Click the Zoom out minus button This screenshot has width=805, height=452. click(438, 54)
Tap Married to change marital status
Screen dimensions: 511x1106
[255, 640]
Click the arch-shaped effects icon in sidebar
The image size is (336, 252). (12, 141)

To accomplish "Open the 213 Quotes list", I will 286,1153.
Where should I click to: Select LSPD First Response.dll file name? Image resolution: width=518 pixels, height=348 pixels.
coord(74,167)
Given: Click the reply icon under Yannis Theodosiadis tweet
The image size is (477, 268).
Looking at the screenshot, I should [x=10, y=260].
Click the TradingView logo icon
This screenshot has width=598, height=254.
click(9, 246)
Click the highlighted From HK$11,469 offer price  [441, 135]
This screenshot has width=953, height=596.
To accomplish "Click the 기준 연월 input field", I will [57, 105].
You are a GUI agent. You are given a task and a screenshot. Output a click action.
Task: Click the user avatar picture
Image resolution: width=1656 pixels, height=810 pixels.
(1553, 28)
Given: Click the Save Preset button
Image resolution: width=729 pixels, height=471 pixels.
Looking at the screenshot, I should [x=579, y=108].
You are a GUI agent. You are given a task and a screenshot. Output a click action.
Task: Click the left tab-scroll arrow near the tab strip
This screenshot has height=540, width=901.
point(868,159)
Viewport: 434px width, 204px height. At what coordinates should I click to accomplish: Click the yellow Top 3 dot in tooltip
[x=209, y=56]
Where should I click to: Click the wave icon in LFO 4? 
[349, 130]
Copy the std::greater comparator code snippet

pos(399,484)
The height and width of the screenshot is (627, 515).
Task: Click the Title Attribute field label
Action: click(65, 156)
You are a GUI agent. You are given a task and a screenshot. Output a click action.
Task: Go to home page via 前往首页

◇ ◇ ◇ ◇

Your instructions
Once the line with "Task: Click the user avatar picture" is found in the records above, print exactly that line and every line after it through the line with "Task: Click the left".

Response for this exercise
Task: Click the user avatar picture
Image resolution: width=1656 pixels, height=810 pixels.
(1553, 28)
Given: Click the Save Preset button
Image resolution: width=729 pixels, height=471 pixels.
Looking at the screenshot, I should [x=579, y=108].
You are a GUI agent. You are given a task and a screenshot. Output a click action.
Task: Click the left tab-scroll arrow near the tab strip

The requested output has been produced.